Place: Ithaca
Born: 1874
Death: 1927
Biography:
Louis Agassiz Fuertes was an American ornithologist, illustrator and artist who set the rigorous and current-day standards for ornithological art and naturalist depiction and is considered as one of the most prolific American bird artists, second only to his guiding professional predecessor John James Audubon.
Fuertes was born in Ithaca, New York, and was the son of Puerto Rican astronomer and civil engineer Estevan Fuertes and Mary Stone Perry Fuertes. His father was the founding professor of the School of Civil Engineering at Cornell University, and for many years served as the dean of the college. Estevan named his son after the Swiss-born American naturalist Jean Louis Rodolphe Agassiz who had died the year before. Fuertes's mother, born in Troy, New York, was of Dutch ancestry.
Young Louis became interested in birds at very early age, securing birds with a slingshot and examining them carefully.
As a child he had been influenced by John James Audubon's The Birds of America. At the age of fourteen, he made his first painting of a bird, a male red crossbill, from life. He learned to keep careful records of the appearance, habits and voices of birds.
In 1890 he sent a specimen that he collected to the Smithsonian and received stellar praise and glowing comments on its rarity and accuracy and in 1891, at the young age of 17, Louis became the youngest member ever named when he was inducted as Associate Member of the American Ornithologists' Union.
He was encouraged by his father's colleagues at Cornell including Burt G. Wilder and Liberty H. Bailey.
In June 1892, he accompanied his parents to Europe and sketched birds and animals at the Jardin des Plantes in Paris.
In September he joined the Institute of Keller, a school in Zurich, staying on for a year.
Returning to America, he enrolled in Cornell in 1893, choosing to study architecture.
His older brother James, however shared in a memoir that Louis lacked a passion for geometry and mathematics and would often fall asleep when James tried to coach him. During one college lecture, Louis climbed out a classroom window and sat completely still in a tree to investigate a strange bird call he had never heard before.

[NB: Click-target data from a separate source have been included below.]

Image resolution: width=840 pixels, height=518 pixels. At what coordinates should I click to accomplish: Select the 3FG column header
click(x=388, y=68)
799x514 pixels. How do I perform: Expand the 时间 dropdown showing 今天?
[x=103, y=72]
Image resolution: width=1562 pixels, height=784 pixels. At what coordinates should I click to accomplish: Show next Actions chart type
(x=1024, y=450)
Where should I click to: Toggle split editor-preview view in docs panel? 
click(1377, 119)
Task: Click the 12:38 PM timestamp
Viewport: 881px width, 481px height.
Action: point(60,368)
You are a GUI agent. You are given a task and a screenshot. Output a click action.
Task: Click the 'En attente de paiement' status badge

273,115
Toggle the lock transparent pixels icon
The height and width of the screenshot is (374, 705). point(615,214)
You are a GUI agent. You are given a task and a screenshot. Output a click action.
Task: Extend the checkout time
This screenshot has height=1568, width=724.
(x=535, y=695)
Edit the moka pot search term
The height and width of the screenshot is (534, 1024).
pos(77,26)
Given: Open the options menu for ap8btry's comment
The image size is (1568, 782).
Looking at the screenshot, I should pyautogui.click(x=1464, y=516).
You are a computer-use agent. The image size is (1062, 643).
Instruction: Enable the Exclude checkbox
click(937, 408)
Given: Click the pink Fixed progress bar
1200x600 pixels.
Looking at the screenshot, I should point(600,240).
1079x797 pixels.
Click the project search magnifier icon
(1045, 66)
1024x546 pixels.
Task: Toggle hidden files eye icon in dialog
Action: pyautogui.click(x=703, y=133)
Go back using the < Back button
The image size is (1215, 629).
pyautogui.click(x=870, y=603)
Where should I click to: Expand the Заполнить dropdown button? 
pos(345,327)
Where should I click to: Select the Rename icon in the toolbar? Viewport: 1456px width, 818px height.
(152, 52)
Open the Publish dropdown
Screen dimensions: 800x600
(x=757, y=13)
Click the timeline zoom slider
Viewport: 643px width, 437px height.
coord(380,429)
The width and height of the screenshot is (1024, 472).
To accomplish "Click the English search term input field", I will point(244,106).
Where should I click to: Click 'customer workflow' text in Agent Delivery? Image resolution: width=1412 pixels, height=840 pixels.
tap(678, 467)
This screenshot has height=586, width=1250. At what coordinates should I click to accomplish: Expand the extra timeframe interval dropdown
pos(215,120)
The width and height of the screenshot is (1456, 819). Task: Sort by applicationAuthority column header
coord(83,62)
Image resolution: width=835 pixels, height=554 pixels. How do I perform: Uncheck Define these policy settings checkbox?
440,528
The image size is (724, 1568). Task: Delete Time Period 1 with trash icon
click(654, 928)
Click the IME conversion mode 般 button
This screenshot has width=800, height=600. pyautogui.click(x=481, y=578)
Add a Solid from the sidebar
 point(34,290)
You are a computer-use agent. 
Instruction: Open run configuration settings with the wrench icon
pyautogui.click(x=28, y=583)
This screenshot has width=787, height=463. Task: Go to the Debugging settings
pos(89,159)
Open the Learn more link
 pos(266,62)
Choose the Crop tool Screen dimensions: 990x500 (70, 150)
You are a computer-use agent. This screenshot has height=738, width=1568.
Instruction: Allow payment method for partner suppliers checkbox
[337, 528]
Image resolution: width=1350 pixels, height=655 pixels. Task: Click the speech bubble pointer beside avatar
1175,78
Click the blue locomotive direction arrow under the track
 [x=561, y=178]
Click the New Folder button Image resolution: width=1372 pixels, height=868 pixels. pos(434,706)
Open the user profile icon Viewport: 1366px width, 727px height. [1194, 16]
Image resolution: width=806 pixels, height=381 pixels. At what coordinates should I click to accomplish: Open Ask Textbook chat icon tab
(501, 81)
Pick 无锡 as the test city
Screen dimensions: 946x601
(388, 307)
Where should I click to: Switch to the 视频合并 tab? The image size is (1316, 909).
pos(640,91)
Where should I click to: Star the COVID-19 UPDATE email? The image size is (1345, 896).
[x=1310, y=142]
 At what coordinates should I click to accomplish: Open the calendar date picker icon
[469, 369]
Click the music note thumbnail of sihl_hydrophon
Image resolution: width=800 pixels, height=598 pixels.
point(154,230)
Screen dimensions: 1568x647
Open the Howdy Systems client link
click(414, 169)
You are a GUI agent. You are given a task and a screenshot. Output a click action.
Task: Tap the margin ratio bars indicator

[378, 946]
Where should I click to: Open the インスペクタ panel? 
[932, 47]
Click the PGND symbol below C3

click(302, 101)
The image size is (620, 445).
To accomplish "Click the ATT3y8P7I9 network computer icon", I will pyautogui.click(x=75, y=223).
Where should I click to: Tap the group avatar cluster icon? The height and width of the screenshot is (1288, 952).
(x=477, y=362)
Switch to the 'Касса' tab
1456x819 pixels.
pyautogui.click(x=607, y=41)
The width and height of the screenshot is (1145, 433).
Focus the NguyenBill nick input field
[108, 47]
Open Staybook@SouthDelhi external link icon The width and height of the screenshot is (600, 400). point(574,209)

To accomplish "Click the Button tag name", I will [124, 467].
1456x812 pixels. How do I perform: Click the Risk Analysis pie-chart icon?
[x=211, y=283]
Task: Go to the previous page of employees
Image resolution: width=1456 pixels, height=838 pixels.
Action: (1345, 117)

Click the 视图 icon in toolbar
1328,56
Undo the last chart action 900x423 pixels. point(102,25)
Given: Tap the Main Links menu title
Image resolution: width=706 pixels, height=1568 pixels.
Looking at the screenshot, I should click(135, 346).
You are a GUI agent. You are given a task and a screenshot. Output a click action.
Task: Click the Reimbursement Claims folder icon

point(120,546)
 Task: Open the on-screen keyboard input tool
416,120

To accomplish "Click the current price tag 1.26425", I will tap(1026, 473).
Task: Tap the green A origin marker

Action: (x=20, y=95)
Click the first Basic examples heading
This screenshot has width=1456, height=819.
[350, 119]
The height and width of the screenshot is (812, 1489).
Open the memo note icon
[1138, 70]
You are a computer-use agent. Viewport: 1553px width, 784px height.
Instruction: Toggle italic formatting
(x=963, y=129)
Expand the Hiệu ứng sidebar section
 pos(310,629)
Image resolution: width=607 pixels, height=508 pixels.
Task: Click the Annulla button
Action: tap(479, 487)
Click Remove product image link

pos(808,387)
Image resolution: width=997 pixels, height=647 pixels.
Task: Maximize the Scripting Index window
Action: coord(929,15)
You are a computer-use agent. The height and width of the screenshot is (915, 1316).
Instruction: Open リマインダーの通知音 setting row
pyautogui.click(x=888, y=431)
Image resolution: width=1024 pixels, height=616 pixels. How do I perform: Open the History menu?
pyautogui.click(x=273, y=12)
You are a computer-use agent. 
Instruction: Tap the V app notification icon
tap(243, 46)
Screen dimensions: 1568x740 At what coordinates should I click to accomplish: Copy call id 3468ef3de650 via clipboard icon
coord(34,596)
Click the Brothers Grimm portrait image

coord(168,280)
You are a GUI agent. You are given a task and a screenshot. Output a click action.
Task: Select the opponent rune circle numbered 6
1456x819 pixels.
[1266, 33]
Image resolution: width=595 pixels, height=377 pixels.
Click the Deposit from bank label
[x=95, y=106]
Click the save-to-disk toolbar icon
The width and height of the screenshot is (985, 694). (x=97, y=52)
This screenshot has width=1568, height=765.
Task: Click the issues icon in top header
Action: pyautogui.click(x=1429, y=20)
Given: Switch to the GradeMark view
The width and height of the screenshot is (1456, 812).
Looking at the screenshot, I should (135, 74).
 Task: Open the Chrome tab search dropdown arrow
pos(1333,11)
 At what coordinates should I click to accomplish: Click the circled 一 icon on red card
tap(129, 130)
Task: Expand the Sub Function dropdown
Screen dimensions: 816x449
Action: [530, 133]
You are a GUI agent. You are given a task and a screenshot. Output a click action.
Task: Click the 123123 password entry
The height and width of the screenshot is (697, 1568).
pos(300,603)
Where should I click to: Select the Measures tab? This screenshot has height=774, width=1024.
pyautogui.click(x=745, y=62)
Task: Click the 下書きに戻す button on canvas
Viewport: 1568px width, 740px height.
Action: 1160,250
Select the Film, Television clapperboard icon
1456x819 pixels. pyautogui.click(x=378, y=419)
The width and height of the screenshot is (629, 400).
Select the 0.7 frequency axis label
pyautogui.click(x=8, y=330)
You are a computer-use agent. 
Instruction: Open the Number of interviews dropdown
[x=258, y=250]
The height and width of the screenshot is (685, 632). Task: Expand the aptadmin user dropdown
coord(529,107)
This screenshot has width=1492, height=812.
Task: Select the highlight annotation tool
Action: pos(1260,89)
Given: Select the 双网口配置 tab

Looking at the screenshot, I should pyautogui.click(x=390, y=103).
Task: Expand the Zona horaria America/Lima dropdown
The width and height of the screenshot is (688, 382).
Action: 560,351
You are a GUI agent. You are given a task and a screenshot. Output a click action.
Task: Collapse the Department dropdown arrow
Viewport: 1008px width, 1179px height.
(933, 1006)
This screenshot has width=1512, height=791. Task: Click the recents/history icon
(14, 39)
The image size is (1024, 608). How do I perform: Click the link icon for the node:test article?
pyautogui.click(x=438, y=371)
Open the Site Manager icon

His interest in singing led him to join the Cornell University Glee Club. In 1894, the Glee Club went on a tour to Washington, D.C., where another member of the club suggested that Louis meet his uncle Elliott Coues, who was also keenly interested in birds. This meeting was a turning point, as Coues recognized Fuertes' talent and spread the word about his already distinguished work. In 1895 Coues exhibited fifty of the works of Fuertes at the Congress of the American Ornithologists' Union at Washington, a meeting that Louis was unable to attend. He received the first of his many commissions for illustrating birds while still an undergraduate.
At Cornell, he was elected to the Sphinx Head Society, the oldest senior honor society at the University. He was also a member of Alpha Delta Phi which he joined having been lifelong friends with famed horticulturalist and naturalist Theodore Luqueer Mead, one of his father's former students and member of the fraternity.
In 1896 Coues invited Fuertes to attend the Ornithological Congress at Cambridge in England.
After graduating from Cornell in 1897 and became an apprentice to the painter Abbott H. Thayer. In 1898, he made his first expedition, with Thayer and his son Gerald, to Florida. In 1899, Fuertes accompanied E. H. Harriman on his famous exploration of the Alaska coastline, the Harriman Alaska Expedition.
Fuertes later traveled across much of the United States and to many countries in pursuit of birds, including the Bahamas, Jamaica, Canada, Mexico, Colombia, and Ethiopia. Fuertes collaborated with Frank Chapman, curator of the American Museum of Natural History, on many assignments including field research, background dioramas at the museum, and book illustrations. While on a collecting expedition with Chapman in Mexico, Fuertes discovered a species of oriole. Chapman named it Icterus fuertesi, commonly called Fuertes’s oriole after his friend.
In 1904 Fuertes married Margaret F. Sumner and they had a son, Louis Sumner, and a daughter, Mary.
Fuertes regularly lectured on ornithology at Cornell University beginning in 1923. Fuertes was an able imitator of bird song and even made a trial recording for a Victor record in 1913.
In 1926–27 he participated in the Field Museum's Abyssinian Expedition led by Wilfred Hudson Osgood. He produced some of his most exquisite bird and mammal watercolors as a result of this trip.
Upon his return from Ethiopia, Fuertes visited Frank Chapman at Tannersville, New York. Returning from the meeting, his car was hit by a train at a railroad crossing near Unadilla, New York, and he was killed. A load of hay had concealed the oncoming train. His wife was seriously injured but survived.